#### TRABAJO REQUERIDO
**A.** ¿Qué tres valores del capitalismo destaca el texto sobre el capitalismo?
**B.** Prosiga el texto sobre el capitalismo a partir de su última oración.

#### EXTRACTO DE PÁGINA
La gente disfruta en la actualidad de un nivel de vida inimaginable hace apenas unos siglos, de modo que una persona humilde hoy sería vista como el mayor de los privilegiados ayer. Y al revés, puesto que las condiciones de los más poderosos de antaño serían percibidas como miserables a nuestros ojos.
Así pues, mucha gente no es consciente realmente de lo que tiene y, sobre todo, desconoce por qué lo tiene. Pues bien, la respuesta no es otra que el capitalismo. Sin embargo, por increíble que parezca, dicha palabra parece estar maldita, puesto que es objeto de todo tipo de críticas y ataques, mientras que sus más bien escasos creyentes se cuidan muy mucho de salir en su defensa en público por miedo al qué dirán. Sienten vergüenza e incluso culpa por defender un sistema que, a la vista está, no suele gozar de buena prensa.
Pese a ello, por mucho que digan lo contrario, el capitalismo es el artífice del bienestar actual. Es un verdadero prodigio y, como tal, lejos de ser atacado e insultado, debería ser bendecido o, cuando menos, reconocido y, por tanto, protegido. Nunca un sistema económico ha hecho tanto por el hombre como el capitalismo. Nunca, jamás.
Pero ¿qué es el capitalismo? Por un lado, una serie de valores muy concretos presentes en la sociedad y, por otro, un conjunto de principios rectores de la misma sin los cuales el capitalismo no podría fructificar. En el lado de los valores, destacan, básicamente, el ahorro, el trabajo y la libertad.
El capitalismo no es consumo, es producción. Y para producir se necesita ahorro e inversión. En este caso, el orden de los factores sí altera el producto. El consumo, en especial el consumismo de masas, no es el origen, sino la consecuencia del capitalismo. No en vano, sólo podemos consumir lo que hemos producido previamente. El capitalismo es ahorro y el ahorro es sacrificio, frugalidad, contención, autocontrol… Dejar de consumir determinados bienes en el presente para poder disponer de ellos en el futuro, lo cual exige un enfoque previsor y una mirada a largo plazo.
Ese ahorro previo es lo que permite acumular con el fin de financiar bienes de capital, tales como máquinas, herramientas o equipos que, a su vez, se utilizan para producir otros bienes de consumo e inversión. Y ese particular proceso de ahorro, inversión y producción multiplica, en última instancia, nuestro particular nivel de vida.
El segundo valor básico del capitalismo es el trabajo. Las cosas no se hacen solas, por voluntad divina. Se requiere esfuerzo y dedicación, echarle horas y buen hacer. La cultura del trabajo es fundamental, a diferencia de las ideologías que, como el socialismo, lo perciben como un castigo o una explotación. El trabajo no sólo dignifica, sino que forma, educa y disciplina a quien lo ejerce. Además, ya sea como empleado, inversor o empresario, supone nuestra aportación al conjunto de la sociedad.
Por eso mismo, las sociedades que valoran y ensalzan la cultura del ahorro y el trabajo duro tienden a prosperar, frente a aquellas donde prima el consumo desaforado y el despilfarro, el aquí y ahora (carpe diem) o vivir de los demás, aplicando la ley del mínimo esfuerzo. Estas últimas, tarde o temprano, están condenadas al fracaso.

#### MATERIAL PROPORCIONADO
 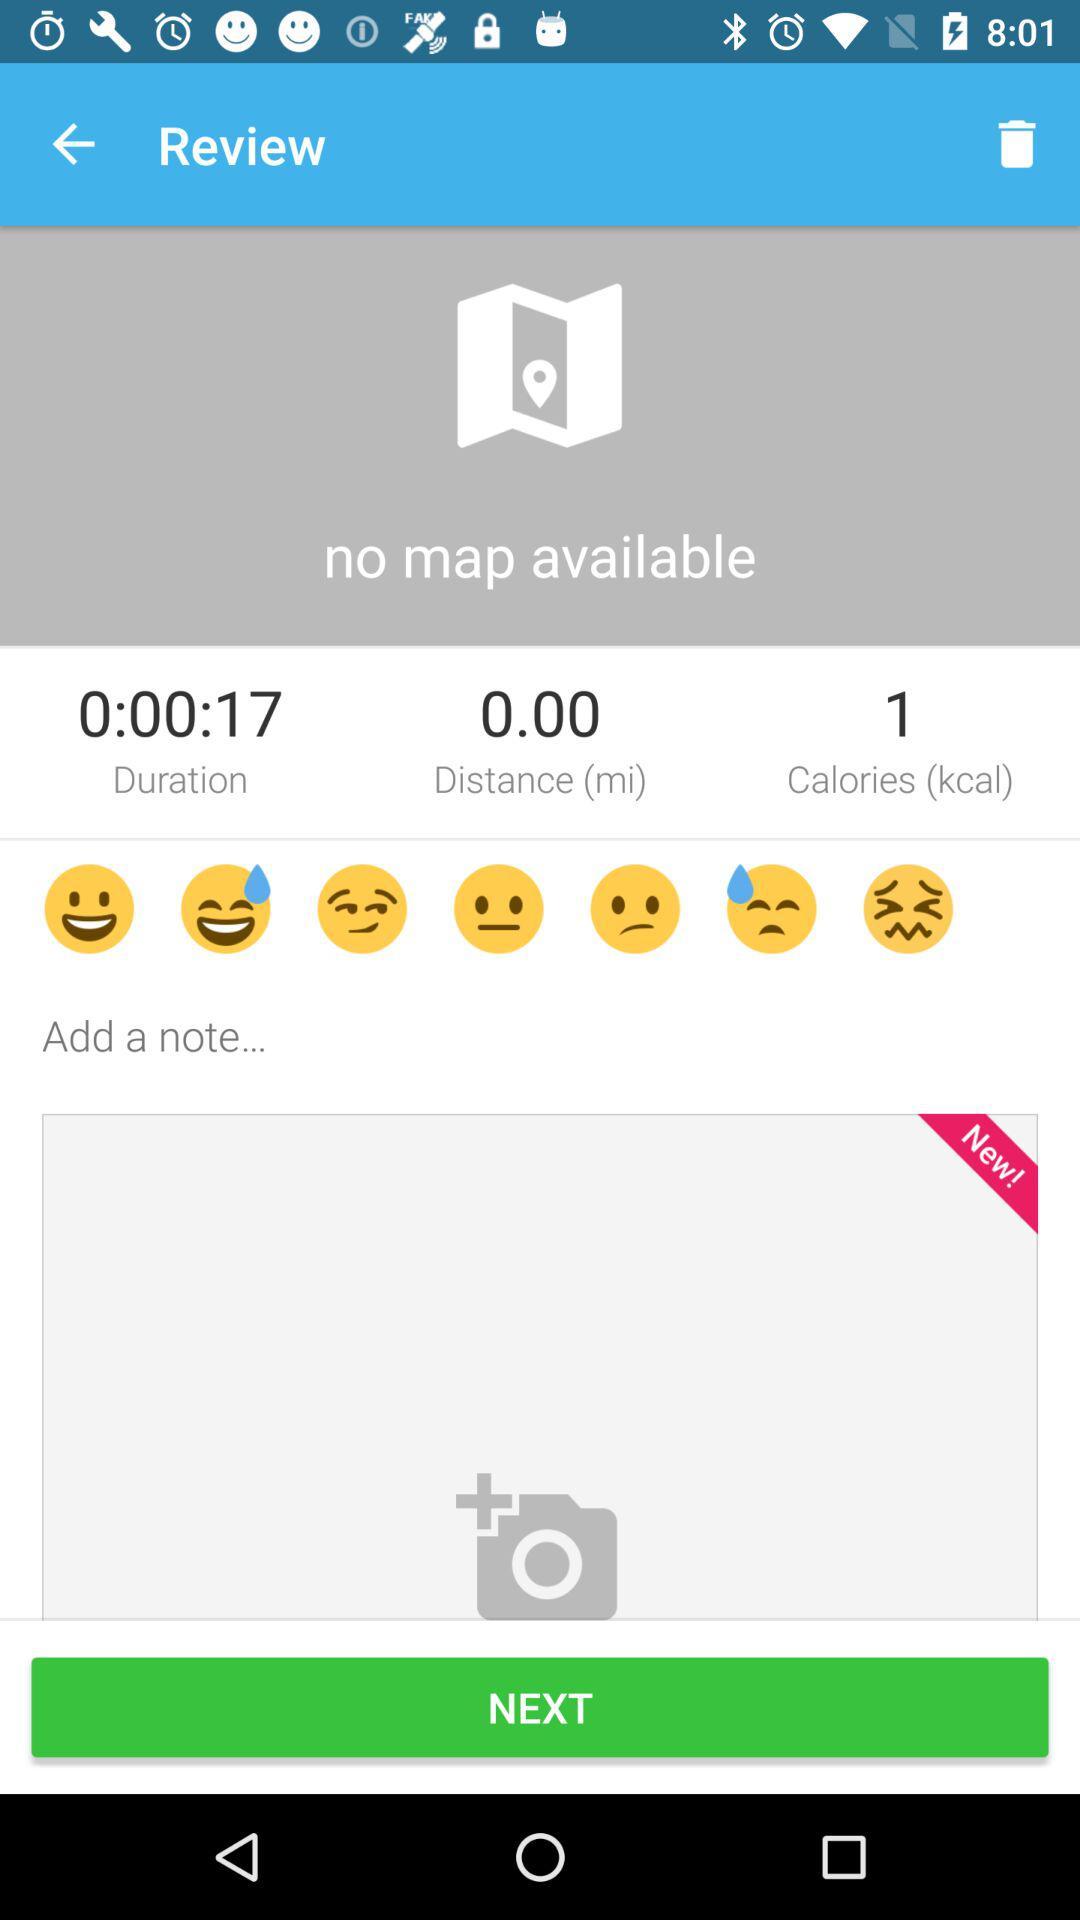 What do you see at coordinates (362, 907) in the screenshot?
I see `the emoji icon` at bounding box center [362, 907].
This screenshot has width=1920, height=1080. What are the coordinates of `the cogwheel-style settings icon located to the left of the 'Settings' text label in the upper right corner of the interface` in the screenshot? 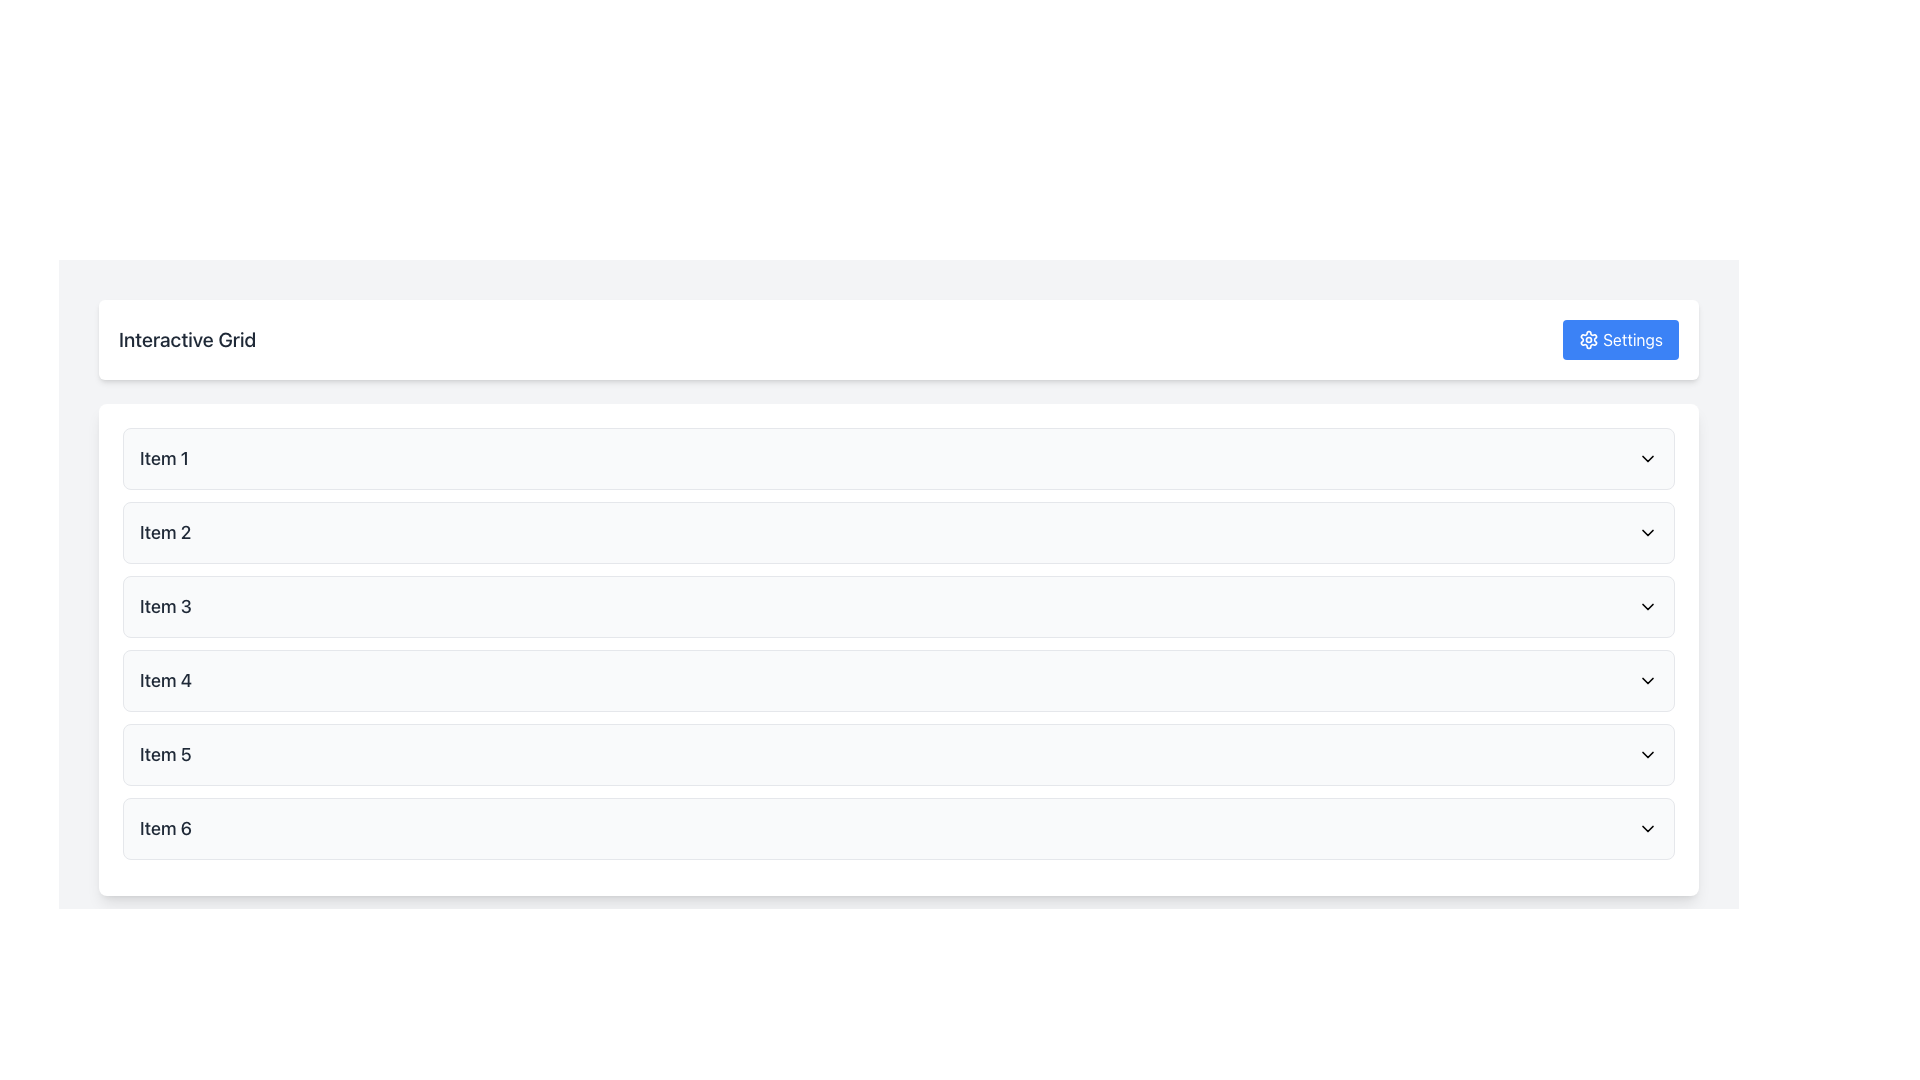 It's located at (1588, 338).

#### RESPUESTAS POR TAREA
**A.** El ahorro, el trabajo y la libertad.

**B.**
Por último, el tercer gran valor del capitalismo es la libertad y, con ella, tanto la propiedad como la responsabilidad. La libertad es un derecho natural e inalienable. El hombre es libre por naturaleza, pues nace siendo dueño de su cuerpo y sus ideas. Y siendo esto así, pues nadie en su sano juicio desea ser esclavo en contra de su voluntad, también es dueño del fruto de su trabajo, validando así la existencia misma de la propiedad privada.
La libertad lleva a la propiedad. El hombre, al ser libre por naturaleza, es dueño de cuerpo y mente, de modo que también es propietario por naturaleza. Sin libertad no hay propiedad, de igual modo que sin propiedad tampoco hay libertad. Ambos conceptos son indisolubles.
Y ser libre, en todo caso, implica, de igual manera, ser responsable. No hay libertad sin responsabilidad. Una sociedad libre es aquella en la que los individuos son conscientes y responsables de sus actos, asumiendo las consecuencias de su buen o mal hacer en la vida.
Libertad no es hacer lo que a uno le venga en gana, sino lo que debe, puesto que la libertad individual termina donde empieza la del otro. En este sentido, libertad significa ausencia de coacción, pero también responsabilidad. Ser consciente de que todo acto tiene consecuencias, que cada cual es dueño de su destino y responsable de su propia vida —y la de los suyos en caso de precisarlo—.
El capitalismo se asienta sobre estos valores. Las sociedades capitalistas fomentan y protegen la cultura del ahorro, el trabajo y la libertad en un sentido amplio. Pero de poco o nada sirven estos valores si la sociedad o país en cuestión no respeta una serie de principios igualmente esenciales.
El capitalismo se rige por una serie de principios cuya existencia y respeto son fundamentales para que pueda surgir y funcionar correctamente, propiciando así su máximo potencial. En primer lugar, una economía de mercado que permita producir y comerciar libremente a los individuos.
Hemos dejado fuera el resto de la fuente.